━━━ INPUT ━━━

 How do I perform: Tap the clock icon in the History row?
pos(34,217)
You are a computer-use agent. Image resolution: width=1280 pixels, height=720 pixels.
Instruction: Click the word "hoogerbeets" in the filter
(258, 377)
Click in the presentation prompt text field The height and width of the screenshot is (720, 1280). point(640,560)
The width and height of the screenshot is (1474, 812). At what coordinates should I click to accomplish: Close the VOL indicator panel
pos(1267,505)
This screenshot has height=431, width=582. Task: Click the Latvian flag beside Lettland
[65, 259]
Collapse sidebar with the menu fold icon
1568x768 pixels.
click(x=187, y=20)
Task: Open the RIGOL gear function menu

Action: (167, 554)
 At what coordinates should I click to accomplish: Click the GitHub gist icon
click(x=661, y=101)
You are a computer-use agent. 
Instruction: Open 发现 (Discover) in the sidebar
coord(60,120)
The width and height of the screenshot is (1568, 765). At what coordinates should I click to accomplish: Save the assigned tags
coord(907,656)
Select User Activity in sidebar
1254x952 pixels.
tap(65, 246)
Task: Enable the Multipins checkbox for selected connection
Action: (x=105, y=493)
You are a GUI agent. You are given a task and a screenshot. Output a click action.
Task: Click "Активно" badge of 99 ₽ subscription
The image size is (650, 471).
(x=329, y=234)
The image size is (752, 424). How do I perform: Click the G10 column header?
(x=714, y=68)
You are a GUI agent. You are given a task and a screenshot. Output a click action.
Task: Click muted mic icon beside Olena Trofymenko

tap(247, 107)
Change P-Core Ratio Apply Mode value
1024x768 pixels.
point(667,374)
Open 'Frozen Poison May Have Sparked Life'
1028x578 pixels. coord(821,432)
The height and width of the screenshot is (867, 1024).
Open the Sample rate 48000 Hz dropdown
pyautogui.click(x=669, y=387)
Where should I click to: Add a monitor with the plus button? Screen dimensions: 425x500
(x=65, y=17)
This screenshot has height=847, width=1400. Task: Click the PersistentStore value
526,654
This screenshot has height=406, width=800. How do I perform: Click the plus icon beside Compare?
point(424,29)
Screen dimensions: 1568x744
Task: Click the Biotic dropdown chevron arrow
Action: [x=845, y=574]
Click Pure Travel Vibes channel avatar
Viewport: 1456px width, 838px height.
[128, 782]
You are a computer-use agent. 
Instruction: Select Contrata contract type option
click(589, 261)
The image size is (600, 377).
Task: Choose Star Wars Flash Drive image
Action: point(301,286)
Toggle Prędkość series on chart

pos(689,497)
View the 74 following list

━━━

• SET EXERCISE: Which lines in the entries above contain the string "Instruction"? Pick out each one and copy it.

• EXERCISE RESPONSE:
Instruction: Click the word "hoogerbeets" in the filter
Instruction: Open 发现 (Discover) in the sidebar
Instruction: Select Contrata contract type option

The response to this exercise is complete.